В вопросе прозвучало: «О чем вы думаете, рядовой Иванов, глядя на эту кучу кирпича?»
Доцент анекдот явно знал. Федотову оставалось удрученно вздохнуть:
— Народ требует доложить, что мы с тобой накопали и куда вкладывать денежки. Я правильно излагаю, Дмитрий Павлович?
— Старый, вы-то все по заводам шастаете, а я один-одинешенек. Прозябаю в неведении.
— Одинешенек он, как же. Кто трое суток дома не ночевал? — в голосе прозвучало требование доложиться «по форме».
Самодурством Федотов не отличался, но, памятуя о венерических, давно искал повод наехать на гуляку. Повод представился.
— А вот этого не надо. Не надо прикасаться к моим чистым чувствам. Ты, Степаныч, не забывай: природа она всегда свое возьмет.

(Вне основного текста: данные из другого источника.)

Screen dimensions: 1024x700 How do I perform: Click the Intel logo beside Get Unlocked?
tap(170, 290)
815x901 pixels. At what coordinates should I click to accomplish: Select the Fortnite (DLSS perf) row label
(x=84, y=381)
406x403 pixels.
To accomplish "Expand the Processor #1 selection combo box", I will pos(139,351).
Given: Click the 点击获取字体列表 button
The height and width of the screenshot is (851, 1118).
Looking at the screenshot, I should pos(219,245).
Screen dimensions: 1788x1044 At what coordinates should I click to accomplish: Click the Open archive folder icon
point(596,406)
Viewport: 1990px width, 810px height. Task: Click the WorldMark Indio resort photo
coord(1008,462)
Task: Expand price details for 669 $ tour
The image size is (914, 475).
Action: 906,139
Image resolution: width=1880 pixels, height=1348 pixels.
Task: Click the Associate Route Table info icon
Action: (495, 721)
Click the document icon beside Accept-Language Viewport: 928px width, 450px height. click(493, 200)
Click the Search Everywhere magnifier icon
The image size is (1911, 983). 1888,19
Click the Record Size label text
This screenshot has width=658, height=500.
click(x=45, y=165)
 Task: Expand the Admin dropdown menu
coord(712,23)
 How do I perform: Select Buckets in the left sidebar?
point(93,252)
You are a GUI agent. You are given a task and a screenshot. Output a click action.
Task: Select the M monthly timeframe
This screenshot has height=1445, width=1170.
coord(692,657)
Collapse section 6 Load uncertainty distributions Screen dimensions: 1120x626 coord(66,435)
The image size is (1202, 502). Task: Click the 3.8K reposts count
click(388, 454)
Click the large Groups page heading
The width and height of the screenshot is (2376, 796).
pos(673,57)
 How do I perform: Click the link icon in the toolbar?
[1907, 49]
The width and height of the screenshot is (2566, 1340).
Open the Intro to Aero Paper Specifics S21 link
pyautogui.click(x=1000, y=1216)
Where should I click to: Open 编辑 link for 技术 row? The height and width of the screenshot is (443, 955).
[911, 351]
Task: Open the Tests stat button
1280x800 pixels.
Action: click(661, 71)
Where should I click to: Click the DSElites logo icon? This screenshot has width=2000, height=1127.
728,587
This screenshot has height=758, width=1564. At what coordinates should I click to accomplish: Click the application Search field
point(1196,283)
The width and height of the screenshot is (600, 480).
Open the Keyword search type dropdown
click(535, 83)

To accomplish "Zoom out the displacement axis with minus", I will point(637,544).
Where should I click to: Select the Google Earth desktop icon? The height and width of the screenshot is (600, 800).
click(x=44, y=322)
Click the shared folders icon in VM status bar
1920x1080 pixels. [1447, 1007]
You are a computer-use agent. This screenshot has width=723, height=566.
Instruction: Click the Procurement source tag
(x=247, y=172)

Посягательства на личную свободу были с блеском отбиты.
— Эх, Димон, Димон, умные люди природу эксплуатируют с пользой для коллектива, а ты попусту чужих теток ублажаешь, вот бы…
Федотов прикусил язык. Он хотел напомнить о потоке благодати, излившейся на переселенцев от романа Доцента с Настасьей. Терять этот божественный источник не стоило. Борис резко сменил тему:
— Знаешь, Димыч, картинка с местными возможностями складывается сумрачная.
— Дима, там, на заводах, так мрачно и дышать нечем, я же вам рассказывал, — поддался на уловку Доцент.
Электроэнергетика набирала обороты. В стране строились электростанции, внедрялся электропривод. Пускались трамвайные линии. В Петербурге уже десять лет электричеством освещался Невский проспект.
Увы, это была продукция Европы. В России успешно «стриг капусту» знакомый нашим друзьям Сименс.
Местные ученые и инженеры активно внедряли все, чем пользовались потомки спустя столетие. Буквально полгода назад Доливо-Добровольский, главный инженер фирмы АЕG, запатентовал основу привода XX века — асинхронный двигатель с короткозамкнутым ротором. Дальнейшие усовершенствования лежали в области технологий. Процесс длительный и дорогостоящий, требующий специфических знаний. Таковых у переселенцев не наблюдалось. Напрашивался очевидный вывод: на внедрении в силовую электротехнику надо ставить жирный крест.
А если подумать? Если не лениться и определить критерии успешного приложения сил?
Появился первый постулат: браться следовало только за дело, что в ближайшее время будет иметь бешеный спрос, а в будущем получит широчайшее развитие.